Mi cabeza es un remolino atascado en la nieve. Las imágenes envuelven mi cabeza, copos de nieve giran y se elevan al infinito… y un río, hombres de la guardia civil obligan a alguien a meter la cabeza en el agua, él grita, vuelven a meter su cabeza en el agua, entonces me veo en otra persona, soy el que no soy, pero soy en el escritor republicano Paulino Masip. ¿Sufría? Entra a un psiquiátrico.

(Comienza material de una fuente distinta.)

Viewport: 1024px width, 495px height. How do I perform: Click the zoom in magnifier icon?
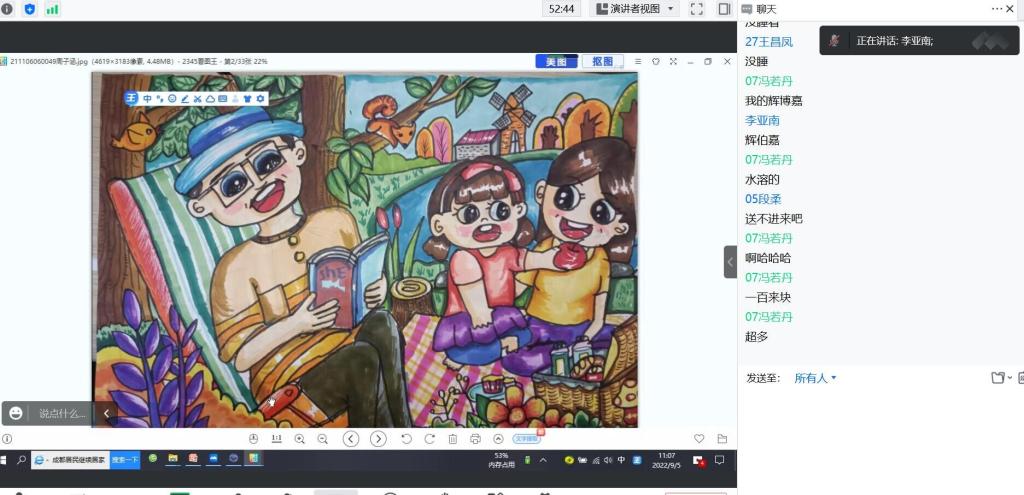[x=300, y=439]
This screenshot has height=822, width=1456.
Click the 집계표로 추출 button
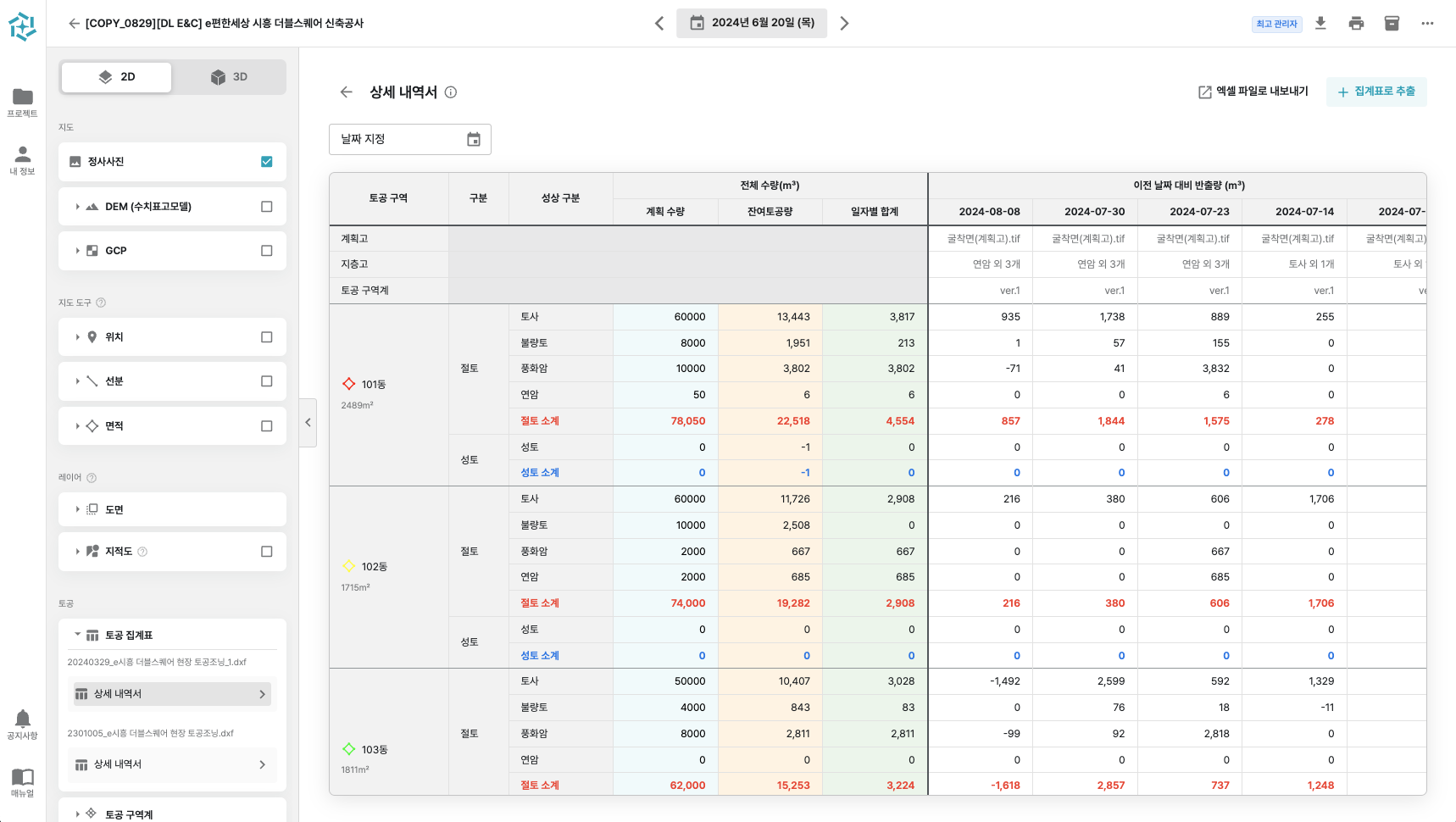(x=1375, y=92)
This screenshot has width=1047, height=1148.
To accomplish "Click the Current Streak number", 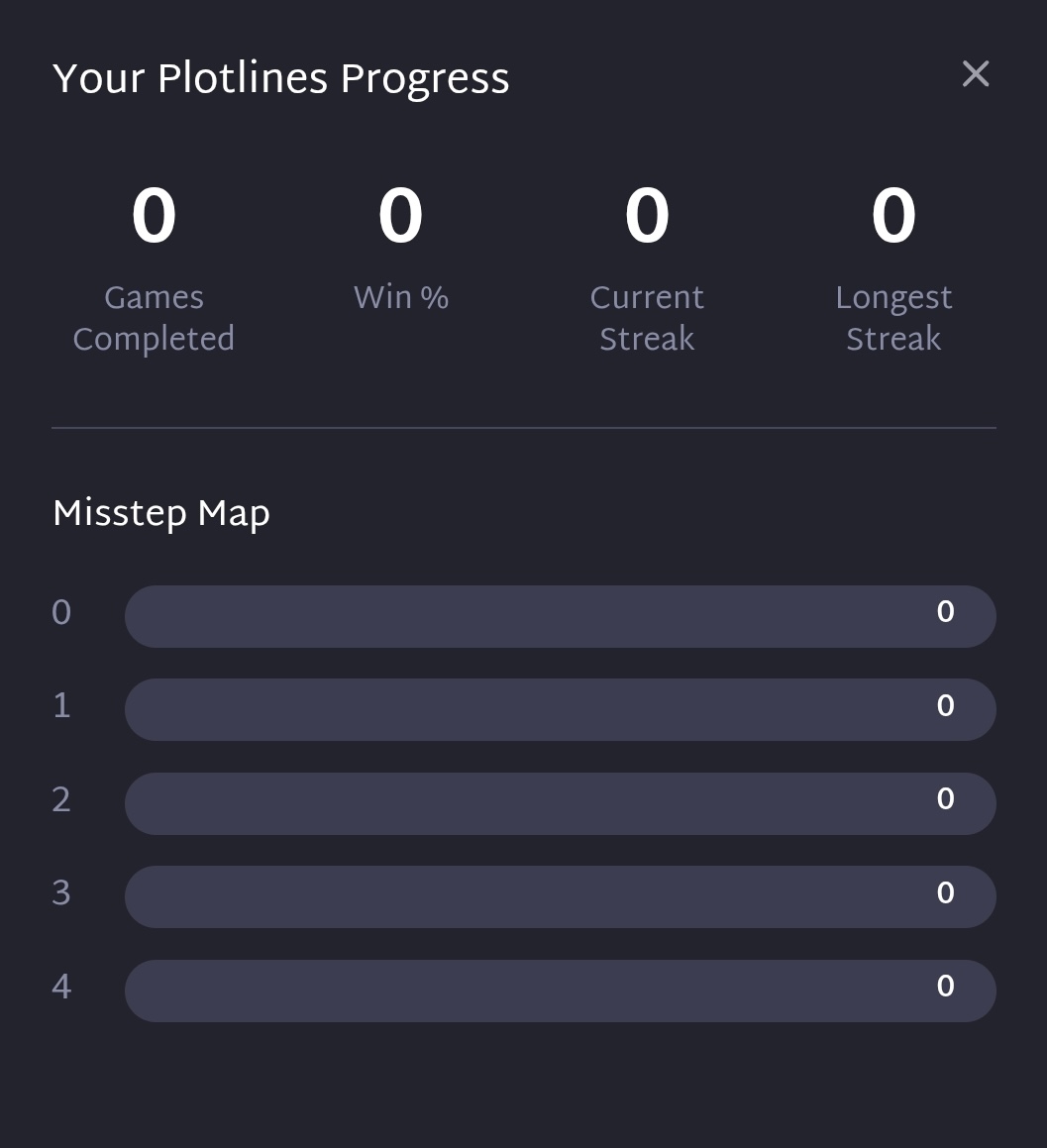I will 647,216.
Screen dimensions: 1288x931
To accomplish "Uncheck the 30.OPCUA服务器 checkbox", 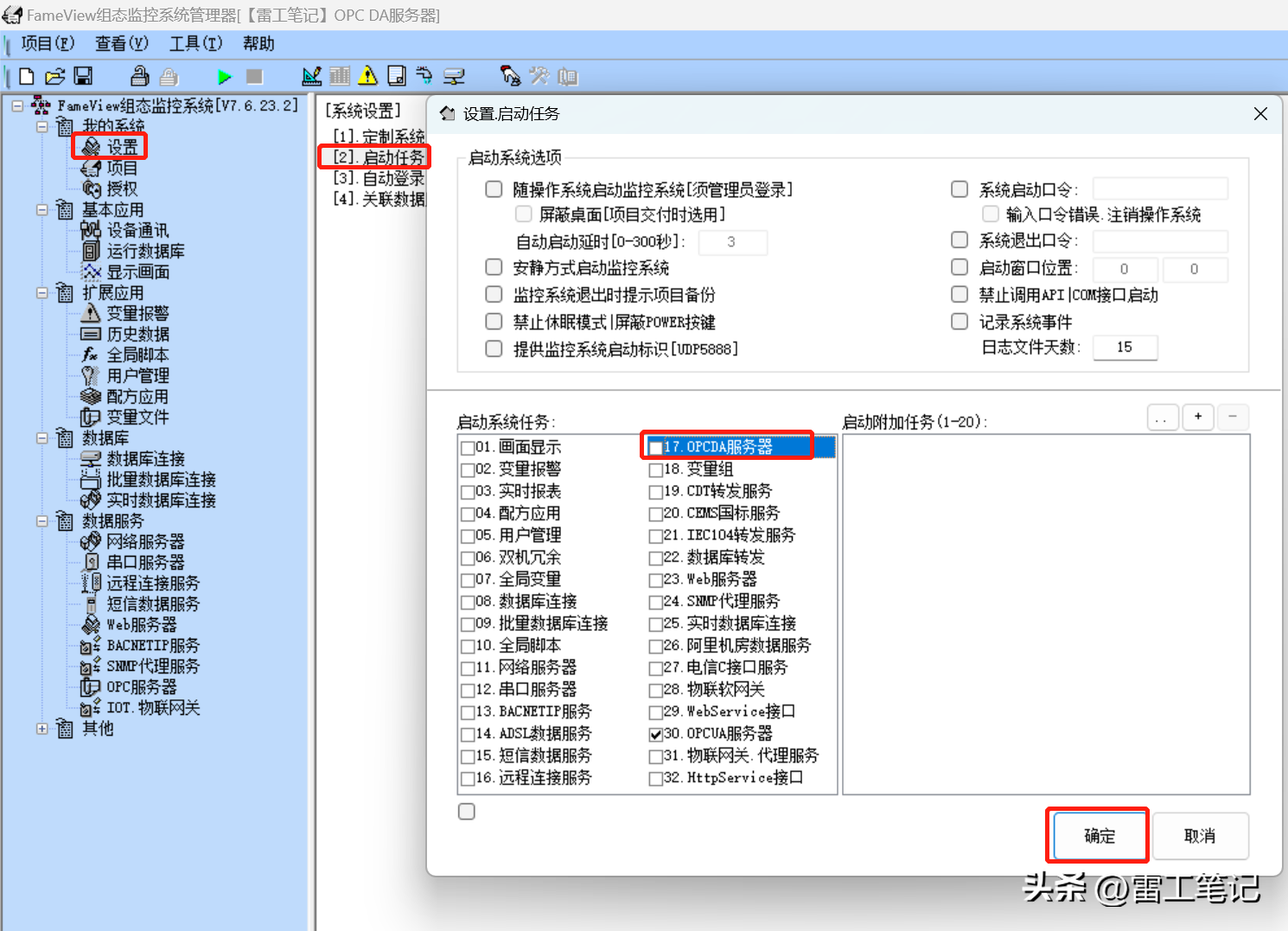I will (656, 734).
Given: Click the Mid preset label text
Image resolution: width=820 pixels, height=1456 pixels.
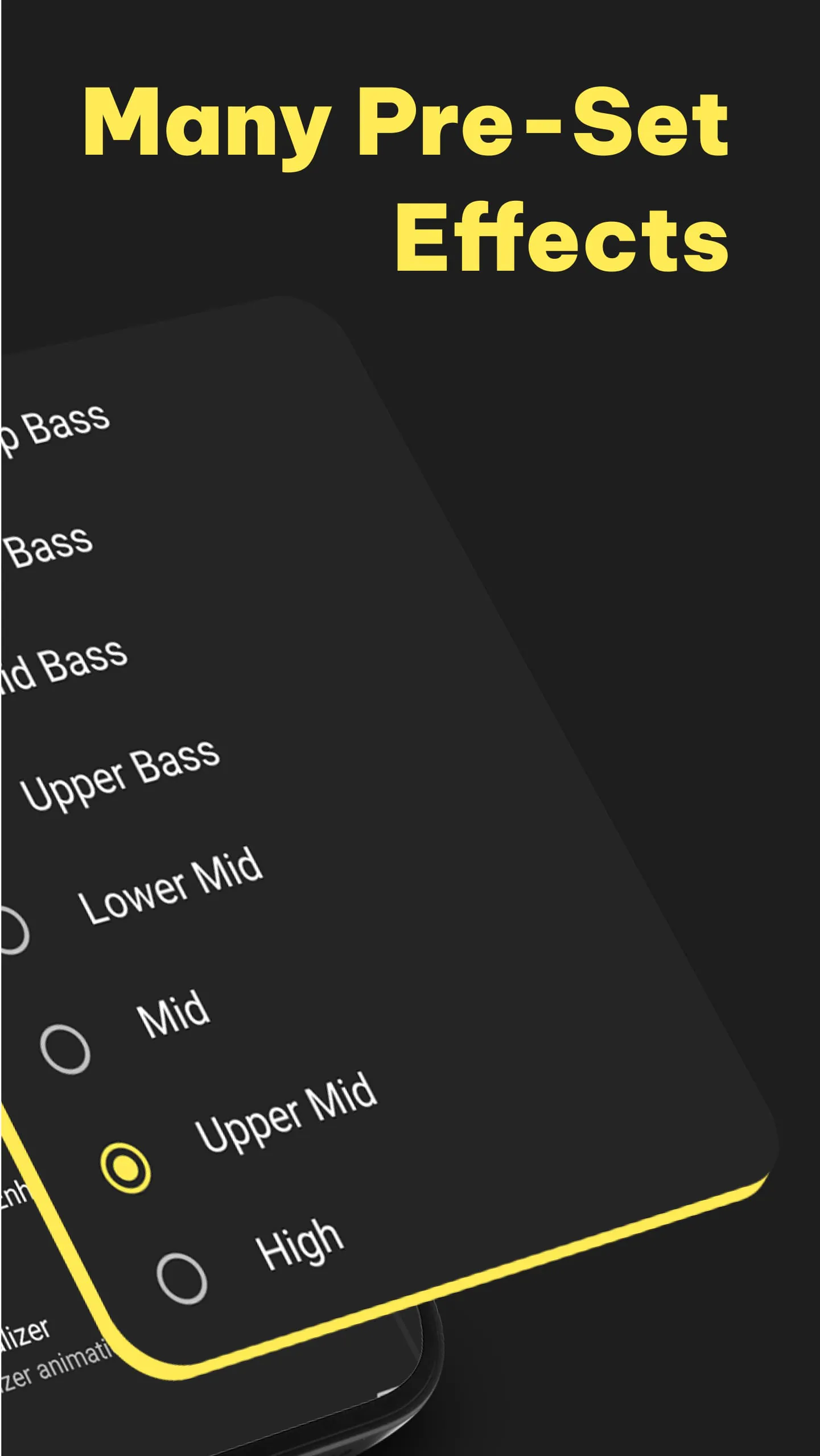Looking at the screenshot, I should pyautogui.click(x=173, y=1015).
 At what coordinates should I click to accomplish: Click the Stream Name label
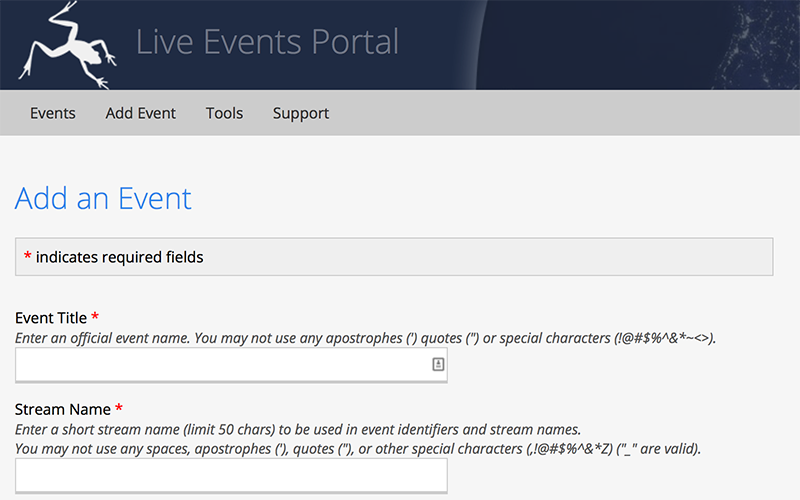(x=62, y=409)
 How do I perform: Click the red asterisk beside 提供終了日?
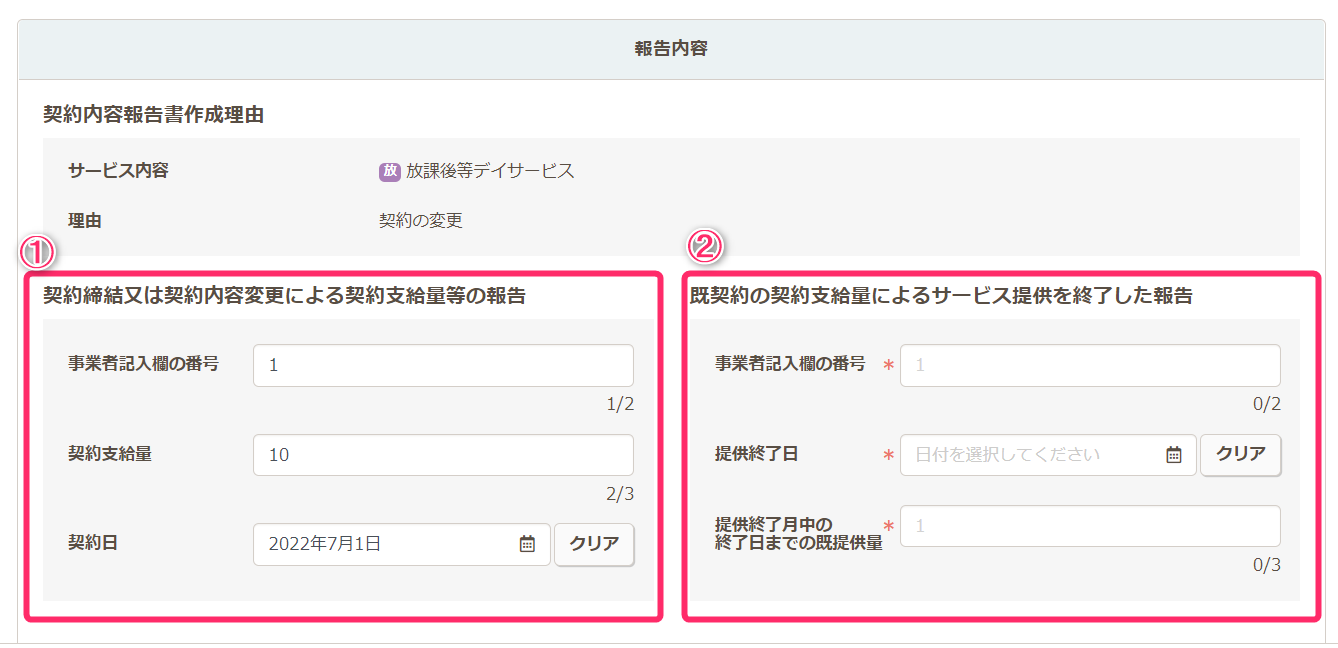click(887, 455)
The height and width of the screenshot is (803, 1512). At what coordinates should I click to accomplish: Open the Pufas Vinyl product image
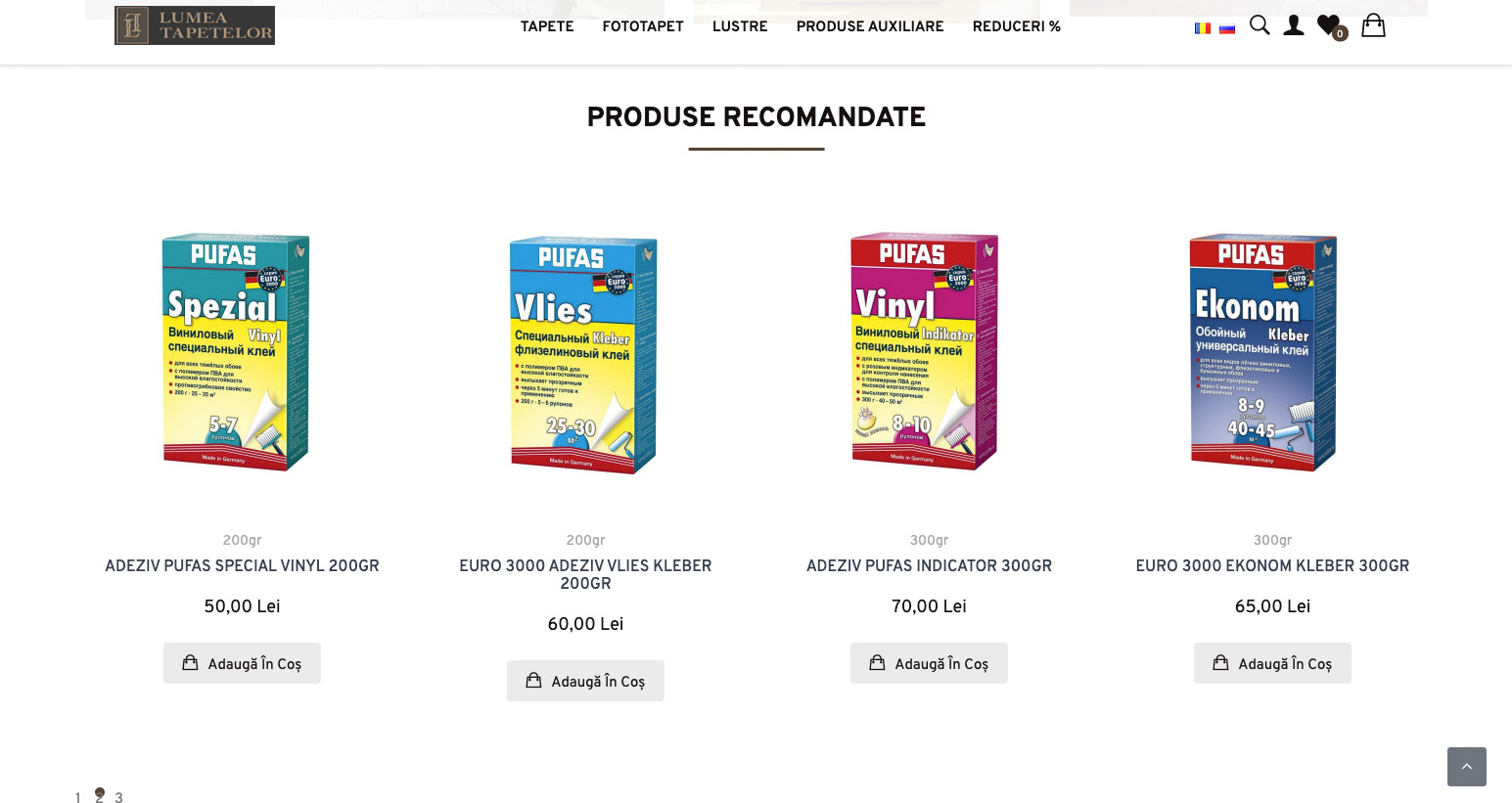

Él, Paulino, o ¿yo?, estoy escribiendo sus Seis estampas riojanas, mentira, escribe el guion de La devoradora, con María Félix, y Jalisco canta en Sevilla, con Jorge Negrete y Carmen Sevilla, es 1948.

Yo veo las películas en el canal de películas viejas, en 1990, ¿las veo con Claudia Guadalupe o la otra Claudia… o es Lucía?

Ahora Paulino Masip escribe su novela El diario de Hamlet García; mi padre, Aurelio Ramírez, debuta como boxeador exitoso, a los catorce años de edad, en el torneo de los guantes de oro, en la Arena Coliseo, por los rumbos de la Lagunilla, antes va a persignarse a la iglesia de Santa María la Redonda, en Garibaldi: era devoto de esa virgen.

Masip nació en Lérida, desde niño vivió en Logroño, ¿no fue en Tepito? Vino exiliado a México. El guionista falleció en San Pedro Cholula en 1963.